What it does: Enhanced scatter plot where a third variable controls bubble size.
How to use:
- Drag a numeric field to COLS (X axis)
- Drag a numeric field to ROWS (Y axis)
- Drag a third numeric field to Size By mark (bubble diameter)
- Optionally drag a dimension to Color By for category coloring
- Select ⚪ Bubble Chart and render
When to use: Revenue vs Profit with Deal Count as size. Population vs GDP with Area as size.
What it does: Polar area chart where each sector's radius represents the value magnitude. Invented by Florence Nightingale.
How to use:
- Drag a dimension to COLS (e.g., Month)
- Drag a measure to ROWS (e.g., Sales)
- Select 🌹 Nightingale Rose and render
When to use: Cyclical data (months, hours, days of week). Better than pie charts for comparing absolute magnitudes because area differences are more visually apparent.

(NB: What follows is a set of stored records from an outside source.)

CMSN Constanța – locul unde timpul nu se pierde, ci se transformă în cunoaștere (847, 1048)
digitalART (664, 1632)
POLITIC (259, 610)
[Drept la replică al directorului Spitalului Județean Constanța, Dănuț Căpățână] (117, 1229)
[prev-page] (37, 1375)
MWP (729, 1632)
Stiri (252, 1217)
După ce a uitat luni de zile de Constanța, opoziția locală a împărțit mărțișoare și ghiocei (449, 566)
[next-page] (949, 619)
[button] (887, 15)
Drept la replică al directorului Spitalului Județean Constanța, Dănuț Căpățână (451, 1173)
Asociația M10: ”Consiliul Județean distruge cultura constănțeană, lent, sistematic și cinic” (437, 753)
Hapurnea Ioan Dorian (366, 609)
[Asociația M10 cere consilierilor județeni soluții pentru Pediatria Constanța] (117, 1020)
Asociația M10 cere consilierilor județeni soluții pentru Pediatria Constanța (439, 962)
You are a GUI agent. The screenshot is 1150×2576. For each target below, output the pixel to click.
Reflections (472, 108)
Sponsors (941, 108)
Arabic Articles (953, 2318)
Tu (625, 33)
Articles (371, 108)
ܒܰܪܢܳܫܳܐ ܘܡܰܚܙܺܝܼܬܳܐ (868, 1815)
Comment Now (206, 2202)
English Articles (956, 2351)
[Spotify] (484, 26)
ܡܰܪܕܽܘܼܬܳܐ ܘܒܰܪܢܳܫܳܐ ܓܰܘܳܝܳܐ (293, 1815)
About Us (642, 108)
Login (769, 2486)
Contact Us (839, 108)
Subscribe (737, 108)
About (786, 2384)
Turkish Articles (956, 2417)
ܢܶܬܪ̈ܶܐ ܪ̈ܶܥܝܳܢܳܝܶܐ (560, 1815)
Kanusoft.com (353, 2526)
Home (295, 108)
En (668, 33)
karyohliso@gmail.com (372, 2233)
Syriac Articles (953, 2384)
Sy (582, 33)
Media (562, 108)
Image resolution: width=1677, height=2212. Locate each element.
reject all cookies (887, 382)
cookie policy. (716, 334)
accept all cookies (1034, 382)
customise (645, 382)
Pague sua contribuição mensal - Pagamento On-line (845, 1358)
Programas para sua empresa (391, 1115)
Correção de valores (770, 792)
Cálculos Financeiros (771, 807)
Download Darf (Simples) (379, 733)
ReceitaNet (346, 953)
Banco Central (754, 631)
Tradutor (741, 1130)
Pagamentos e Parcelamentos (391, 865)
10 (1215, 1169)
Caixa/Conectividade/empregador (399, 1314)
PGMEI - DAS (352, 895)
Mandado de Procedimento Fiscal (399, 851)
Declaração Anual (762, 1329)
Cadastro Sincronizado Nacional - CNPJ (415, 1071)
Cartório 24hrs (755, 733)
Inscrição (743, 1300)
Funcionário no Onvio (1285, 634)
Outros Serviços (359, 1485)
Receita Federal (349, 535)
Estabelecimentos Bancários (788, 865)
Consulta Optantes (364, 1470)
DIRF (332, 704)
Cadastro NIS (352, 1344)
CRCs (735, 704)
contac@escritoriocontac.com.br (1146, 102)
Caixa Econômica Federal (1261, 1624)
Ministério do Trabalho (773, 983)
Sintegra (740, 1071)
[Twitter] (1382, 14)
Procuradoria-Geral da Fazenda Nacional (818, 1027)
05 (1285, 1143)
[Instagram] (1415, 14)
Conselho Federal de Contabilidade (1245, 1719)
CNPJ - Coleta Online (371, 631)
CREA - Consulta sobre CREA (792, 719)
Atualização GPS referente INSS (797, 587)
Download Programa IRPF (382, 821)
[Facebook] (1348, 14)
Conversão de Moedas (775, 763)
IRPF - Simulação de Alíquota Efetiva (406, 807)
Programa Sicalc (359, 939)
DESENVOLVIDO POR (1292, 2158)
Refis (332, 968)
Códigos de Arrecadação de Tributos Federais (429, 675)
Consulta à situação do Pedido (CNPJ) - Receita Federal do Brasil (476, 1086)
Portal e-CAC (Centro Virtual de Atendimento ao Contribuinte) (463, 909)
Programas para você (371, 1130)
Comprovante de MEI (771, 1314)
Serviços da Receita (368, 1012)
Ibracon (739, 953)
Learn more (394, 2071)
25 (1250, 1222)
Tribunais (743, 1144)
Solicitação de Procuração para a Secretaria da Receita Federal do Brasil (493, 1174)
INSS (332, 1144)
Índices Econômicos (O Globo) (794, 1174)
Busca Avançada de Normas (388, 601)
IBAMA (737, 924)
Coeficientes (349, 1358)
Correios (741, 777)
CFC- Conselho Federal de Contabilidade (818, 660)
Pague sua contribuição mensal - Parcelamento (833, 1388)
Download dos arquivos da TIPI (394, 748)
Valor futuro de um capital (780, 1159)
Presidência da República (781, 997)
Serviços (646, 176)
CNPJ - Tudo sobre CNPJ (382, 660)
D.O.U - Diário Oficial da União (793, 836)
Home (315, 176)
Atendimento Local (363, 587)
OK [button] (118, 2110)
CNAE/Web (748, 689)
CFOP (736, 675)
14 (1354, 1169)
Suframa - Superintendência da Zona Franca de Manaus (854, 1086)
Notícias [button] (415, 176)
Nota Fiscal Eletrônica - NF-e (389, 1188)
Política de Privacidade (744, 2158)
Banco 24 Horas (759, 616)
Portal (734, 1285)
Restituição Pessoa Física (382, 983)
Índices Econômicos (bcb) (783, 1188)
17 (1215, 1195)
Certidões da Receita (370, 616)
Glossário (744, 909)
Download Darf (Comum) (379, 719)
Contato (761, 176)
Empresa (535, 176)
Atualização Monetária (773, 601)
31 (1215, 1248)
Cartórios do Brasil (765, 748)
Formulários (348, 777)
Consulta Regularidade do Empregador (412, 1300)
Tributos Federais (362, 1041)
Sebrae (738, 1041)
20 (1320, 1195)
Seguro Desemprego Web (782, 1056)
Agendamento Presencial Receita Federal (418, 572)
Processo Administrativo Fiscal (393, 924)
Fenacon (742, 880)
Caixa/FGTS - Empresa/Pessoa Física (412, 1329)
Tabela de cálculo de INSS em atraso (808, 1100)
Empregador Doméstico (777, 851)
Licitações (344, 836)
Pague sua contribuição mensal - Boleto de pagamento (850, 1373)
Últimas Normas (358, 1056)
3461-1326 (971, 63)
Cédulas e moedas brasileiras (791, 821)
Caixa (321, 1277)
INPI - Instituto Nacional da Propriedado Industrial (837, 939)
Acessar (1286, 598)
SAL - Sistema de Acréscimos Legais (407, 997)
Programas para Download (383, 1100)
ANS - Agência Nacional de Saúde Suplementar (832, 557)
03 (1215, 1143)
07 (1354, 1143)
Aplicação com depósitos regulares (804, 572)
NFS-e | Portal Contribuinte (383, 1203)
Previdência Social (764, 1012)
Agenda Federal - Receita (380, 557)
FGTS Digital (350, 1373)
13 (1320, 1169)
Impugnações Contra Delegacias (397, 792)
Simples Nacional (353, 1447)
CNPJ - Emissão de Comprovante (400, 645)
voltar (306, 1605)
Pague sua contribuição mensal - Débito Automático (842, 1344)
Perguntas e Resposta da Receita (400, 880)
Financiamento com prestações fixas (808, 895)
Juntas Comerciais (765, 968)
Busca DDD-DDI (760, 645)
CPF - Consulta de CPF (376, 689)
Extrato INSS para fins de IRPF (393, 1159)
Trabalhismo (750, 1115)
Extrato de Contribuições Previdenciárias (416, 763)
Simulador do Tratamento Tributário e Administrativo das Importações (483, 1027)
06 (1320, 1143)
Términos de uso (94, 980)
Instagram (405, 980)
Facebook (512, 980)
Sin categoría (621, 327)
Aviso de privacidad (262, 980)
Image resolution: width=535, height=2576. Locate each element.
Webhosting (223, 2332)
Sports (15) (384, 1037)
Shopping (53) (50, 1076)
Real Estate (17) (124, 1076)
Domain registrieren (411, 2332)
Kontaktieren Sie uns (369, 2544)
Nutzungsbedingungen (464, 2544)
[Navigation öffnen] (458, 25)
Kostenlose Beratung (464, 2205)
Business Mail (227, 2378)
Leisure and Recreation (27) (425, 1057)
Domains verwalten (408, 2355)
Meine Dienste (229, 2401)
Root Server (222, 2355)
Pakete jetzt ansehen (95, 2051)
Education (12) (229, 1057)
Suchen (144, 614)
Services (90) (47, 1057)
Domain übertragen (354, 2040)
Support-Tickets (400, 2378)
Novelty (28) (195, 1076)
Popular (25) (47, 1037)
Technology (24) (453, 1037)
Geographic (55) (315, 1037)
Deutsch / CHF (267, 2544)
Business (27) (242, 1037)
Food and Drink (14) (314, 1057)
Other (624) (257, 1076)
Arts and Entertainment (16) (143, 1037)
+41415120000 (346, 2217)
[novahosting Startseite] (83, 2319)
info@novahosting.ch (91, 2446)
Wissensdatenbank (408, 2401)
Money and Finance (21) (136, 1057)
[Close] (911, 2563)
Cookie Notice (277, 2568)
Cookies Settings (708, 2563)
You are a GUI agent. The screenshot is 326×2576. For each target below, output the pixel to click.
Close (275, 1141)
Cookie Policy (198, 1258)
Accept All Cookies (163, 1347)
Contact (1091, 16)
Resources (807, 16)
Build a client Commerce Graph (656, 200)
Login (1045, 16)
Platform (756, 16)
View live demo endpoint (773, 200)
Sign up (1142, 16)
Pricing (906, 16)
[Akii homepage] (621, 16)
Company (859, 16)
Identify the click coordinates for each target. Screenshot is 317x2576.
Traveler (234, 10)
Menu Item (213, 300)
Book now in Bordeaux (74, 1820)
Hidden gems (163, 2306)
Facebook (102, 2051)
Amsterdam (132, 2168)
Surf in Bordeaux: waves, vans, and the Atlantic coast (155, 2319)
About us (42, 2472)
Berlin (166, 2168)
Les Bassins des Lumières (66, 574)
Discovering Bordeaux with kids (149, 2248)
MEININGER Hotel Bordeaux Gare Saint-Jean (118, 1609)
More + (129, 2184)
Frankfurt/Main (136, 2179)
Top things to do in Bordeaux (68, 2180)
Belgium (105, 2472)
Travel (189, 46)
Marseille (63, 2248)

What it does: Automatically bins a numeric field into 15 equal-width ranges and shows the frequency count in each bin.
How to use:
- Drag a numeric field to ROWS (e.g., Salary, Score, Age)
- Select 📊 Histogram and render
- No COLS field needed — bins are created automatically
When to use: Understanding data distribution. Is it normal? Skewed? Bimodal? Identifying outlier ranges. Essential pre-analysis step before statistical modelling.
What it does: Compact KPI chart showing actual vs target with qualitative range bands in the background.
How to use:
- Drag a dimension to COLS (e.g., Department)
- Drag a measure to ROWS (e.g., Revenue)
- Enter a target value in the Goal / Target Line panel on the right
- Select ▰ Bullet Chart and render
- The colored bar = actual value, the marker line = target, background bands = quality ranges
When to use: Replaces gauges in dense dashboard layouts. Sales quotas, budget tracking, KPI scoreboards.
What it does: Replicates Tableau's Story feature. Capture worksheet charts as numbered story points with narrative captions. Navigate between points to present a sequential data narrative.
How to use:
- Click the 📖 Story tab
- Click + Add Point to create a story point
- Go to the Worksheet tab, build a chart
- Return to Story tab and click 📷 Capture to snapshot the chart
- Edit the title and caption (they are contenteditable)
- Add more story points and repeat
- Click 💾 Export Story to download as a standalone HTML presentation
When to use: Board presentations, classroom teaching, client reporting, data journalism, portfolio demonstrations.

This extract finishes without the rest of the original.